ILCU Launch Northern Ireland Household Income Tracker 2012
Media Release: 30 January 2012
65% of Consumers Fear 2012 will be more difficult than 2011
87% ration fuel in cold weather
44% have less disposable income than 12 months ago
150,000 people turn to Payday Loans and Moneylenders
£400 for 31days from Payday Company costs £129, from a Credit Union it’s £4
The Irish League of Credit Unions has today announced the results of its first Household Income Tracker for Northern Ireland. The findings show that people fear 2012 will bring increased economic challenges with a drop in disposable income, increased fears over fuel bills and large numbers turning to moneylenders and payday loans. Today’s findings are the first of a series of trackers which will be carried out across Northern Ireland.
Disposable Income
Almost two-thirds (65%) of people in Northern Ireland fear 2012 will be even more difficult financially than 2011. The belief that the economic challenges are about to become greater is leaving a quarter of consumers worried about their ability to manage their finances over the next 12 months. The tracker found that approximately 170,000 people (12% of all adults) have no money left after paying their bills, while 670,000 (44%) have less disposable income than this time last year.
Of the 35% of adults (493,000) who have less than 5% of their income left over after they pay their bills, over 400,000 worry about their ability to meet unforeseen expenses, while 296,000 fear about coping if income tax or welfare rates were to change.
Impact of Energy Costs
Fuel costs remain a pressing concern for people in Northern Ireland. 83% of consumers say the increased cost of energy and fuel has impacted on their spending ability. Almost nine in ten adults (87%) say they switch off heating during cold periods to save fuel.
Half of residents (51%) say they were forced to sacrifice other household spending to pay for fuel this winter.
A typical Northern Ireland consumer pays out £131 on fuel each month.
The continued public fear over the price of fuel has seen people turning to pay-day loan companies and moneylenders.
Moneylenders
The increase in fuel costs saw over 100,000 people (8% of residents) take out loans to cover their bills.

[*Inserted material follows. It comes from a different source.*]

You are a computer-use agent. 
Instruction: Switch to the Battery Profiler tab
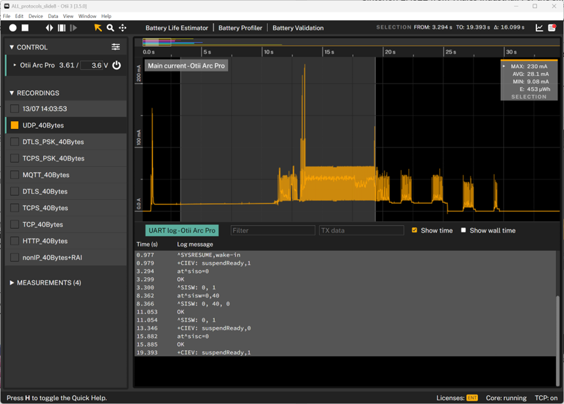(x=240, y=28)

Almost a quarter of these loans (23%) were taken from moneylenders.
A typical loan from a moneylender amounts to £300 with an average interest of 95% leading to a repayment of £586. 14% of those who took out a loan were unable to meet their repayments.
Pay Day Loans
40,000 people (4% of Northern Ireland residents) have taken a pay day loan to cover essentials such as food and bills – 26% of respondents who went to pay day companies did so to pay for food.
A quarter of these who took the loans were unable to meet their repayments on time.
Commenting on the first Household Income Tracker Northern Ireland, Rosemary O’Doherty of the Irish League of Credit Unions said: “The launch of the tracker is an important initiative by our movement as we identify the issues facing people, including our 409,000 members, in communities across Northern Ireland.
It is clear that people are expecting a year of new challenges and financial pressures. The fact that people have to turn to high interest loans from moneylenders and payday companies in such large numbers is of particular concern.
In the case of moneylenders loans are being offered which are up to 15 times more expensive than those available from local credit unions.
Payday loan companies are currently quoting loans of £400 over 31 days at a cost of £129 – the same loan from a Credit Union costs about £4.
I would again encourage anyone facing financial difficulties to speak to their credit union first. Unlike other lenders we are a not-for-profit community owned organisation and exist solely to meet the needs of our members.”
She finished by saying “In the coming months we will be publishing further trackers which I am sure will contribute to the general debate about the impact the general economic situation is having on people in Northern Ireland.”